> [Data extracts]:
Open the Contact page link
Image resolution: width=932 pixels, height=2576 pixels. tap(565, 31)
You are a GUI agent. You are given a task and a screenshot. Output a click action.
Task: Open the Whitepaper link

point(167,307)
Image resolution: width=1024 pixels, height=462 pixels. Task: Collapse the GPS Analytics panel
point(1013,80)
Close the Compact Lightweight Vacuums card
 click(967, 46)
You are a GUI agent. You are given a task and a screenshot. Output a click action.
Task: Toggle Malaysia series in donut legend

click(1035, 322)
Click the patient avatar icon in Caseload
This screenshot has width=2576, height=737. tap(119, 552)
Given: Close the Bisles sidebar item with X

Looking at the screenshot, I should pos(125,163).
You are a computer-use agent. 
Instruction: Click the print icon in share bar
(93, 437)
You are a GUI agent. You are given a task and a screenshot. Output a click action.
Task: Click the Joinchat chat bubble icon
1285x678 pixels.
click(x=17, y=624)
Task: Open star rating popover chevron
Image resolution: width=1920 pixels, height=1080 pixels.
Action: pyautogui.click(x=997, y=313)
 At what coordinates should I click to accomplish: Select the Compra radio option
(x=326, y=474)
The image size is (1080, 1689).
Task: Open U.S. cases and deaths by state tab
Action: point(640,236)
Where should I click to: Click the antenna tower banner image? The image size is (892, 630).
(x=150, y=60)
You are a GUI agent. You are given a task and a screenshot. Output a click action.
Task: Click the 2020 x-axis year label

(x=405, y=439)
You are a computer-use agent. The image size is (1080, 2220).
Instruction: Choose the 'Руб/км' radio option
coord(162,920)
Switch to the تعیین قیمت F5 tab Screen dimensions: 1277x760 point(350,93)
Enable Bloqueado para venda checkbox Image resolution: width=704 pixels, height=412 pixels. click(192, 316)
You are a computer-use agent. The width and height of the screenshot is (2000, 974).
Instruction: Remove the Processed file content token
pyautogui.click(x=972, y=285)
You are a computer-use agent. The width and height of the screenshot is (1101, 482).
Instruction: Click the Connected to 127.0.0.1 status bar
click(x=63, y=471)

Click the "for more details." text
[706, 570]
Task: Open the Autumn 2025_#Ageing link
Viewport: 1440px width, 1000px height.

> [Task goal]:
Could you copy out every line in the listing where the word "computer" appears?

> [Response area]:
You are a computer-use agent. 
You are a computer-use agent. The image size is (1080, 2220).
You are a computer-use agent. The width and height of the screenshot is (2000, 974).
You are a computer-use agent. The width and height of the screenshot is (1101, 482).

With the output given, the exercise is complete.